■ **短い演習**
下の一覧で、文字列「height」を含む行の数を答えてください。大文字と小文字は区別し、数のみを示してください。

---- データセット記録

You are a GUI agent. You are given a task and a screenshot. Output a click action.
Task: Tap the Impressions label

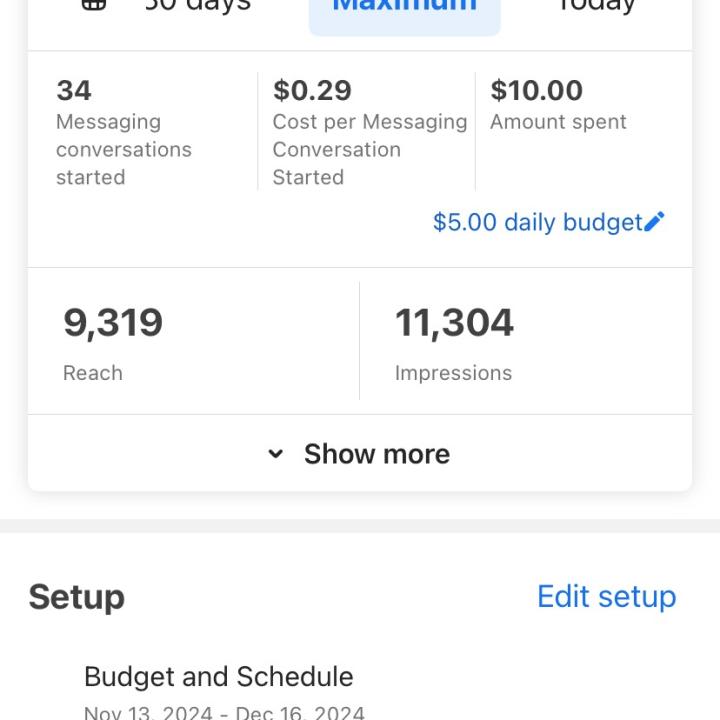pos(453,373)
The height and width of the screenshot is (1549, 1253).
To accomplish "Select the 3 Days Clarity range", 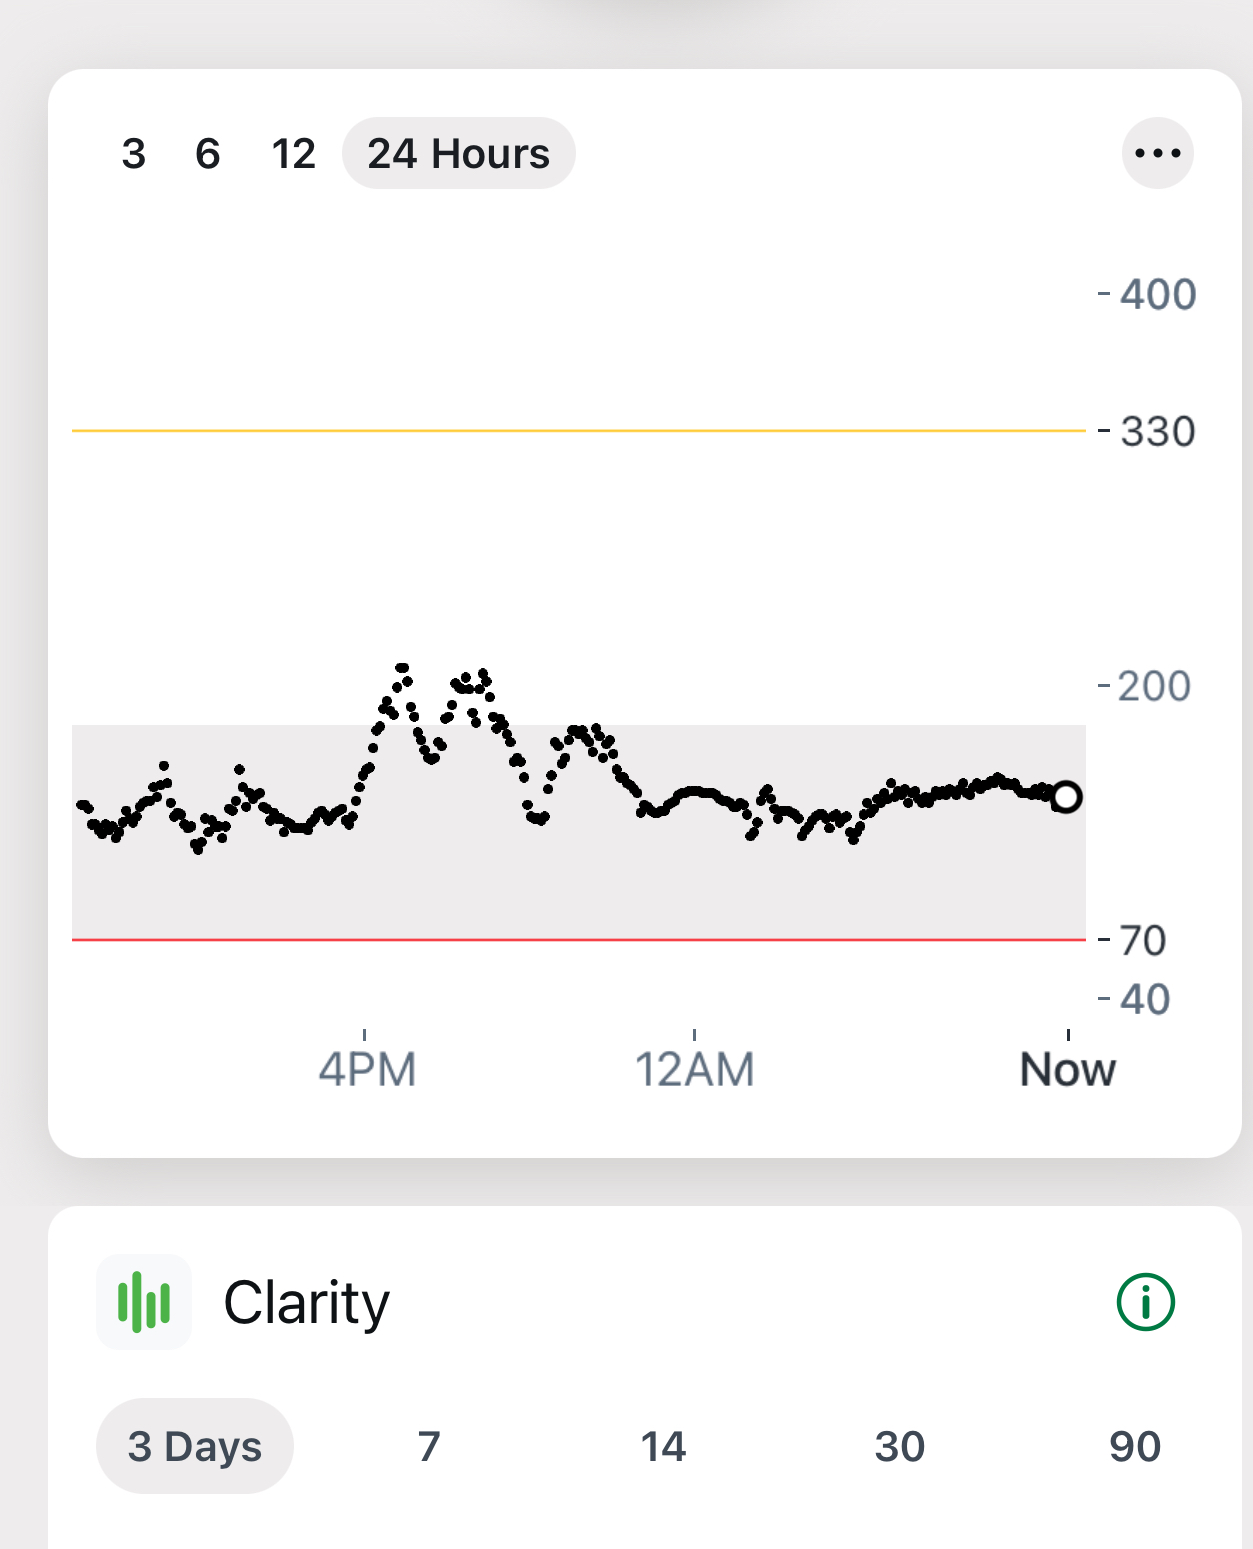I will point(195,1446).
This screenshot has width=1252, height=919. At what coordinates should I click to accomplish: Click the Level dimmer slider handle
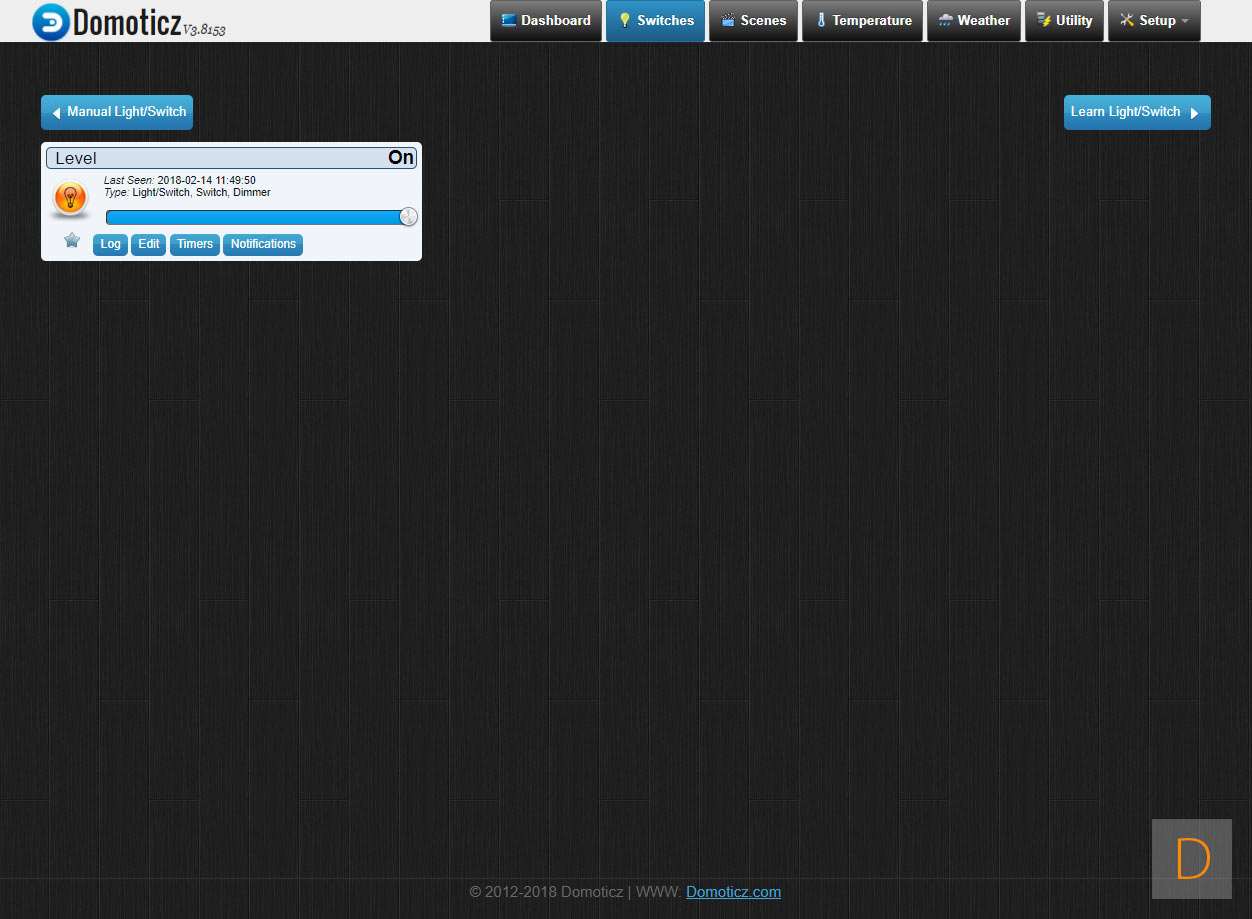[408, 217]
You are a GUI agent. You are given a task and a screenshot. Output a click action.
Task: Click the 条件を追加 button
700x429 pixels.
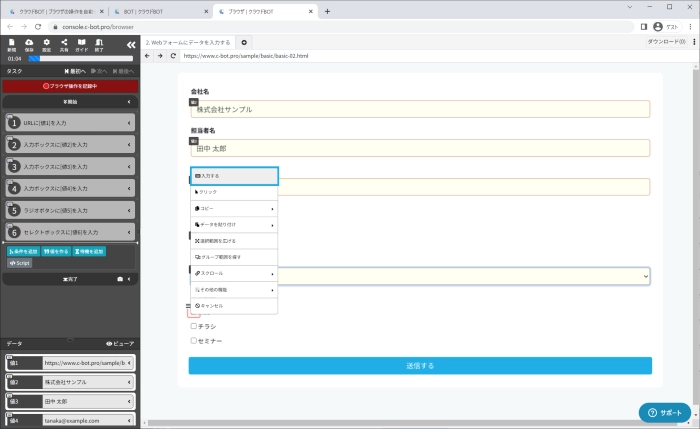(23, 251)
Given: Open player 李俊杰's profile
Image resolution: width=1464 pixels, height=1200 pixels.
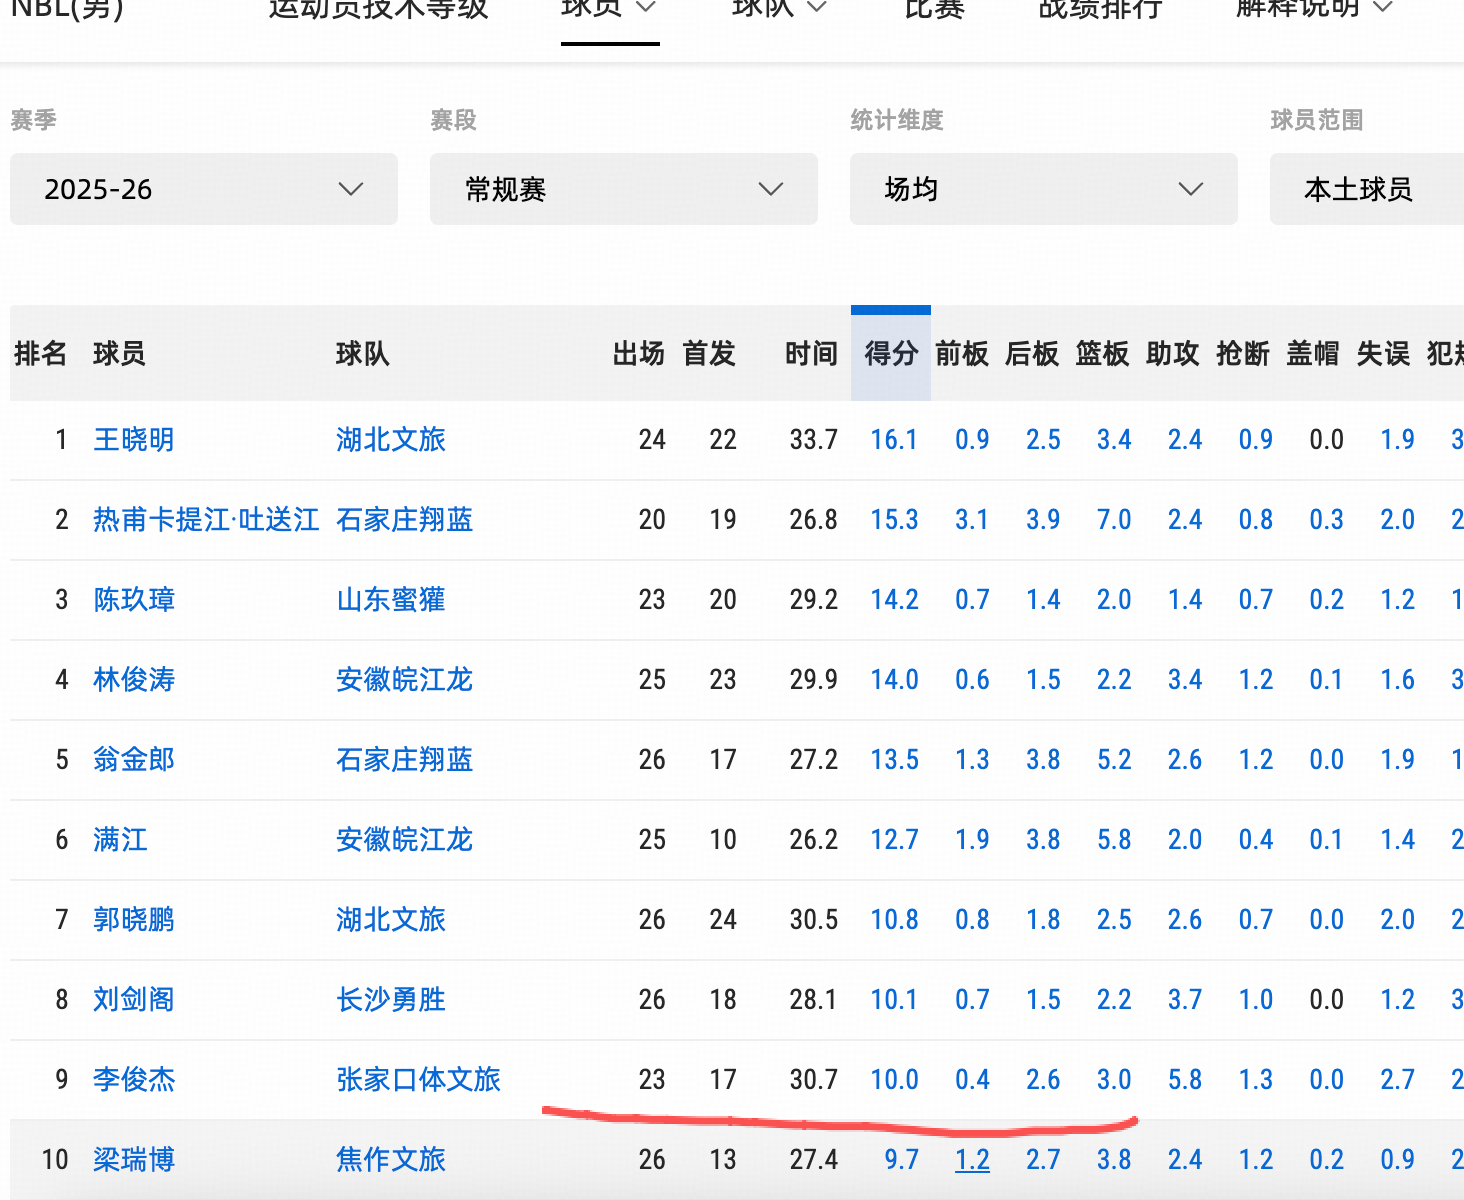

--------

■ **課題への解答**
3